5. Their way or the highway
I mentioned this lightly earlier, but if someone is consistently threatening to leave because you didn't accomplish something the way this person would have preferred, this is a sign that shouldn't be ignored. Real love is patient and understanding. True love is not control of every situation. Whether this is a friend who doesn't trust you or your partner, you cannot have a healthy relationship without having a certain degree of trust. If there are constant threats of leaving, let them leave. If this person "pretends" to not care about you all the time, believe them.
6. If you do decide on leaving.. bad results
After 6 months of constantly being put down by this person, you've decided you have had enough. You're through with the fights, tears, anger, and hurt. The energy you're placing into this relationship is never enough; in fact, seemingly nothing you do is enough in your friend/partner's eyes. So you're done. You decide to even be mature and tell them this to their face, because they deserve that. Everyone deserves closure. You regret the decision as soon as the words leave your mouth because they're going berserk. Why are they screaming so loudly? You're in a public place.

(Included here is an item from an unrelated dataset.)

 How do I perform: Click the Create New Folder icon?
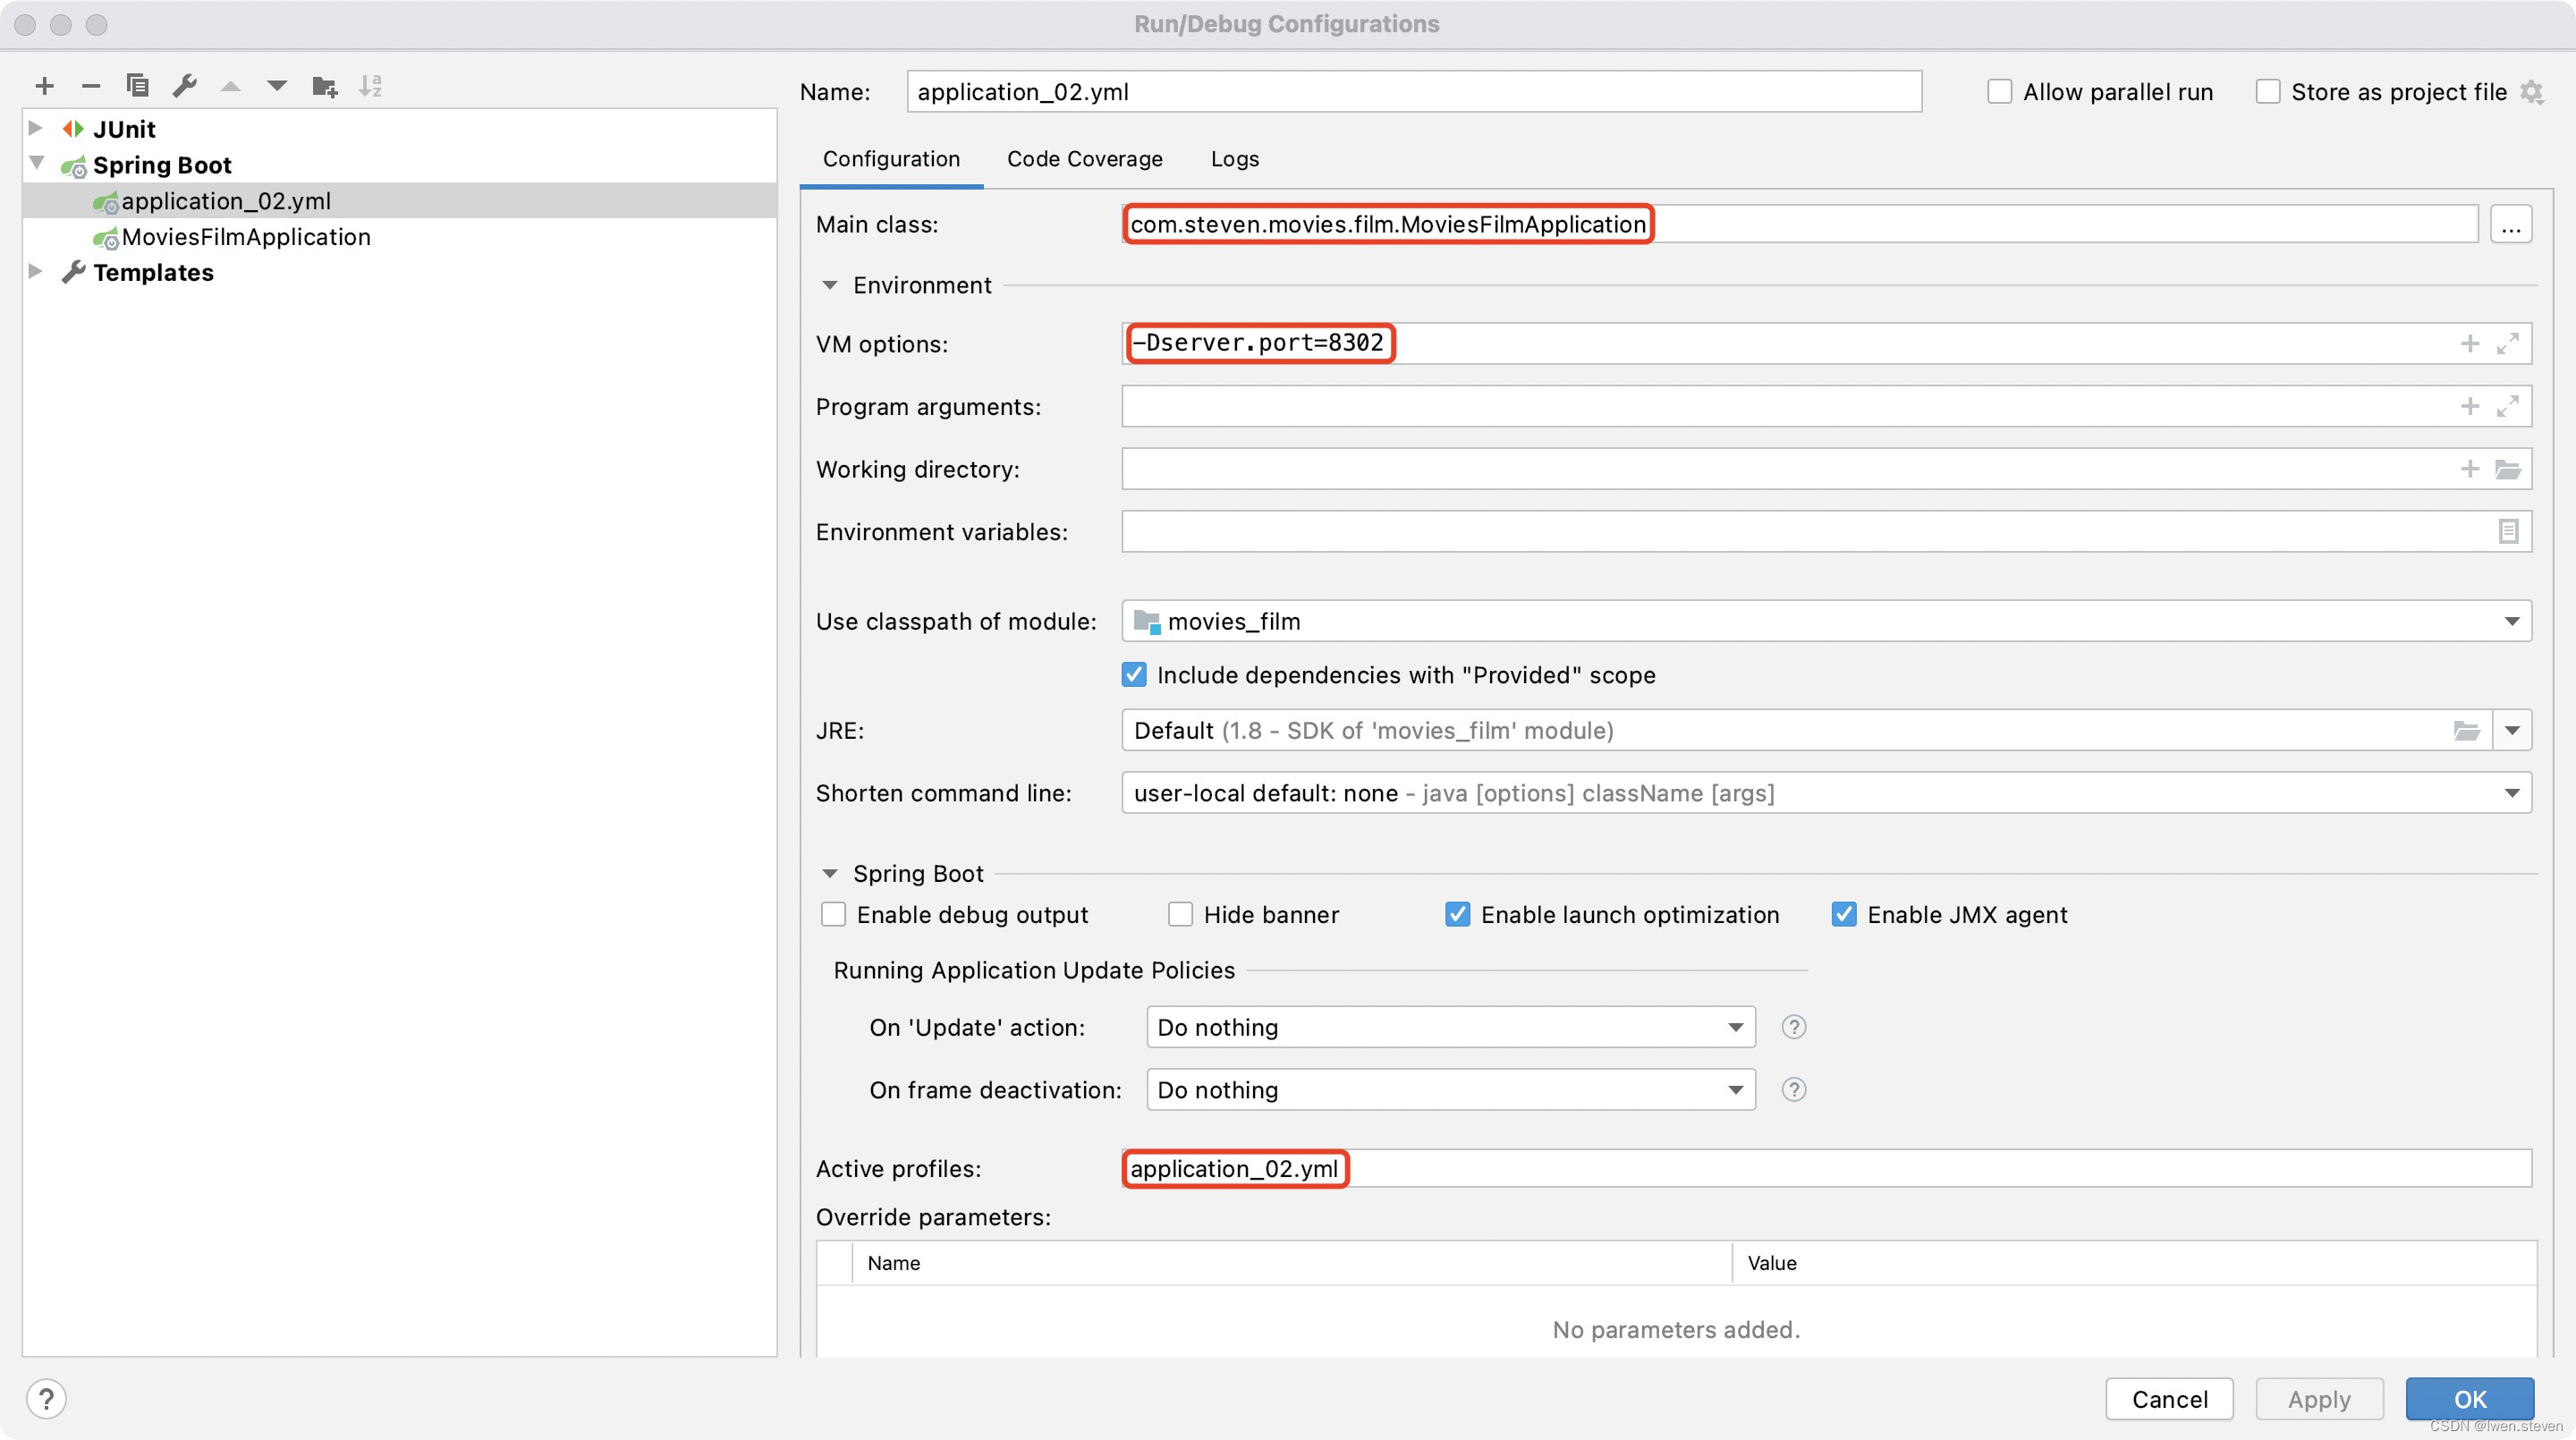click(x=324, y=86)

Now they are throwing their fries at you, cool. Now you realize a normal conversation was never possible when you guys were on "good" terms, so you're asking yourself why you thought this was a smart idea in the first place. So you both go your separate ways. A sense of relief, but also fear. You don't know what this person is capable of. Thus begins low key statuses on Facebook towards you. Oh, maybe not so low key because there's your name. Deleted. Blocked. Gone, right? Try again. Because you spent so much time with this person, they know you. They start showing up to all of your favorite places, even though they always complained about coming along with. Well, your favorite places are now ruined with glares across the room and loud comments made about you. Guess you're done going there. More relief. Finally, you're done, right? Wrong. Now that this person can't seem to find you in person, they decide to start harassing you via texts/mutual friends. It gets to the point you're scared to leave the house. Well I'm telling you to not be. Ignore all of the texts and the friends that turn their backs on you. Go to your favorite places, or find new ones. Quit letting your toxic ex-friend/partner control your life. You are bigger than the comments, glares, and drama.
The process of dropping contact with someone toxic is draining. Leaving someone who hurt you repeatedly is extremely confusing and painful too. The entire time you spent loving every piece of them, was for seemingly nothing. But that's exactly where the beauty comes into play. It might hurt to leave someone who was vital to your everyday, but you move on. I promise, it happens. Maybe not the day after, maybe not three months later, but it does happen. As long as you stay strict to keeping them away from your personal affiliations, you will move forward in life. You will find that best friend who will love you entirely for just being you. You will find your future forever. Just remember to heal first, because you never want to be the toxic person in anyone else's life.